How incredibly natural the incarnation was for Mary. When God became flesh he became her flesh, and grew in her, and sat in her lap, and nursed at her breast. It’s hard for me to imagine. It’s easier for me to think about the broad theological significance of God become man, my systematics like pillars of a tower, and to me God speaks a word that his joy is wild. It will not fit neatly or happily into my structure. His joy was a birth, and groaning, in a stable, with startled animals and scared, young, parents, and blood, and tears. I’ve never seen an honest nativity—nor do I want to. The truth of the incarnation is so wild as to be obscene. That was God’s cosmic plan to save all of humanity.
So Christ turns shame into wild joy, and lastly this: Joy turns the world upside down. Vs. 52-53, Mary sings, “God has brought down the mighty from their thrones and exalted those of humble estate; he has filled the hungry with good things, and the rich he has sent away empty.” That’s the world upside down, and it’s a beautiful thing.
Those verses of the mighty being brought down from their thrones and the rich being sent away empty made me think of shower Friday, our outreach on Fridays to people experiencing homelessness. I’ve literally seen both of these things happen, and it was beautiful to see. The guy who cuts hair is a federal judge. He sits on a throne on a platform above everyone else. He is mighty and exalted, and if you ask him why he comes here every week to cut hair and pray for people experiencing homelessness, he would tell you God brought him here. God has literally brought him down from his throne, filled with joy, to serve those of humble estate.

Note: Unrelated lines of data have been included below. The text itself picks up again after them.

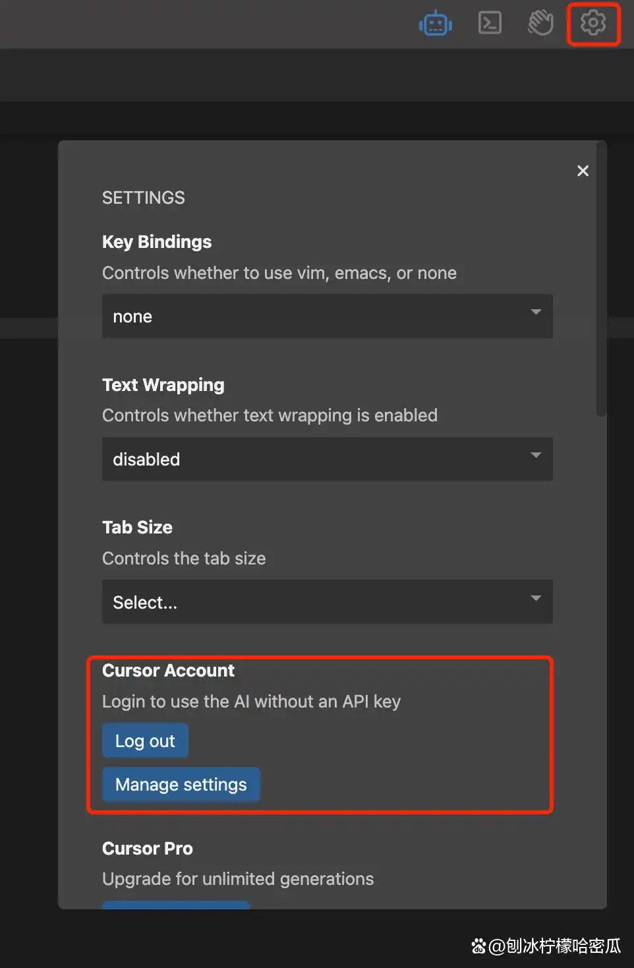
Task: Click the cut-off button under Cursor Pro
Action: 176,905
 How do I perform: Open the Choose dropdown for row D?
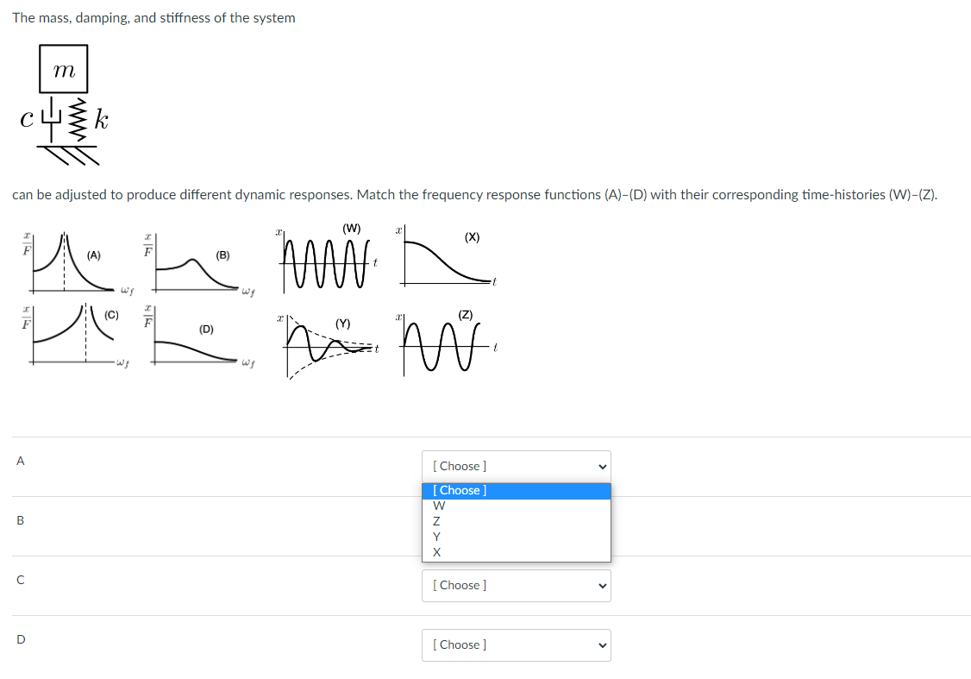tap(516, 644)
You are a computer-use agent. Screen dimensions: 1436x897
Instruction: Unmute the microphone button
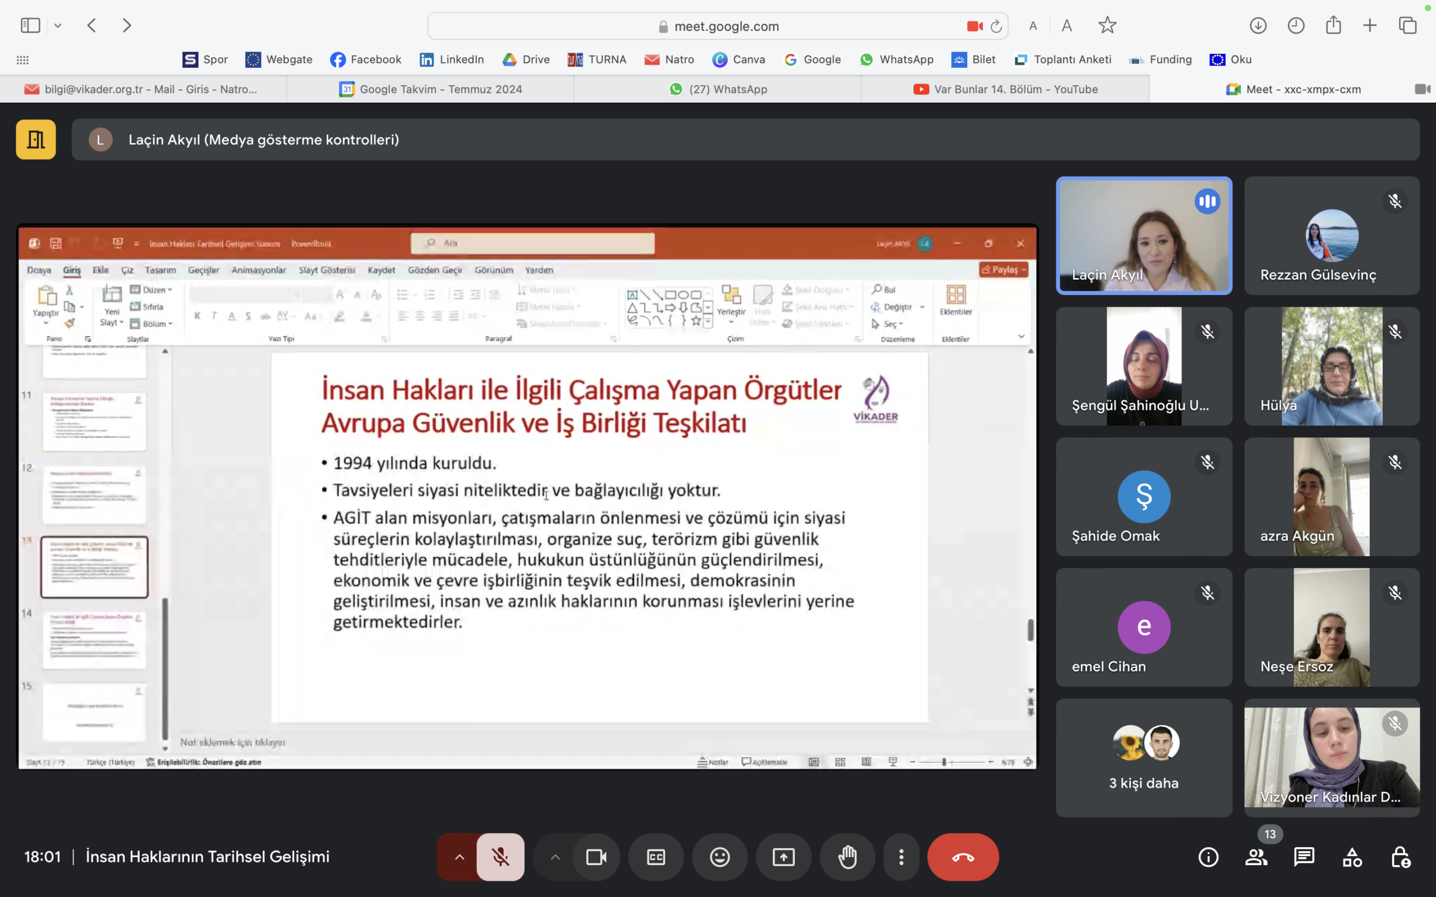[x=500, y=857]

And I thought of another lady who comes almost every week who is rich. I’ve seen her, several times, walk away hungry without having eaten, if we were in danger of running out, because she wants to save it for those who are hungry. She is rich, and the Lord sent her away empty, filled with joy. In the world, they are high and exalted, but in the kingdom of God they are servants of the lowly and eat last. And everyone involved is filled with joy in the midst of it, because they are participating in the joy of an upside-down kingdom.
We worship a king who also left his throne with joy to be among the lowly. We talked about Mary and her humble estate in this passage, and we talked about giving birth in a stable, but as I heard another pastor recently remark, considering what he left, would a palace really be much better than a stable? He left heaven and came to earth—do you really think associating with kings and emperors rather than Mary would really have been much more appropriate? If you throw a bucket of water in the ocean you don’t raise the seas.

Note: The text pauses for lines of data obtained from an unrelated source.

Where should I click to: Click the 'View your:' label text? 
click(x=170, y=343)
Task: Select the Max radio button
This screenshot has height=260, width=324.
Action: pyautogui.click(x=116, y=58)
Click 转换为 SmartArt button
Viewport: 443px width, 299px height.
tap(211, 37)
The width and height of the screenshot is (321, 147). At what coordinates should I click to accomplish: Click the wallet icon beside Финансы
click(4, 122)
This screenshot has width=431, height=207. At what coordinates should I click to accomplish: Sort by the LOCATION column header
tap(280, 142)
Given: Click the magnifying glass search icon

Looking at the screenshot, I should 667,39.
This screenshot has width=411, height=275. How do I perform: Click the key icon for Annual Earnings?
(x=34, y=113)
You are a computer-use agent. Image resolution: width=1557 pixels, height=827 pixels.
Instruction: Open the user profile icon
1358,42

Jesus made sure everyone got enough to eat more than once, even when he and his friends didn’t really have enough themselves. He emptied himself to teach us how.

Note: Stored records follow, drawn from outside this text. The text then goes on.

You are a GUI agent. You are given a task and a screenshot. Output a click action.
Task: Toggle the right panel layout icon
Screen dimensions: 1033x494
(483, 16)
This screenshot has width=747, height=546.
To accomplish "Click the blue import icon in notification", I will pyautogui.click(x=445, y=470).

This is my last sermon this year, God willing. We have others in the church preaching the next two weeks. So until next year, I would invite you into joy. When Elizabeth greets Mary, she says, “Blessed is the one who has faith that there will be a fulfillment of what was spoken to her by the Lord.” And the word translated there as blessed means joyful, thriving. I would invite you to believe there will be a fulfillment of everything the Lord has spoken to us this year. All of his promises of peace and joy will be fulfilled. We watch and wait and labor and pray. Pray with me now.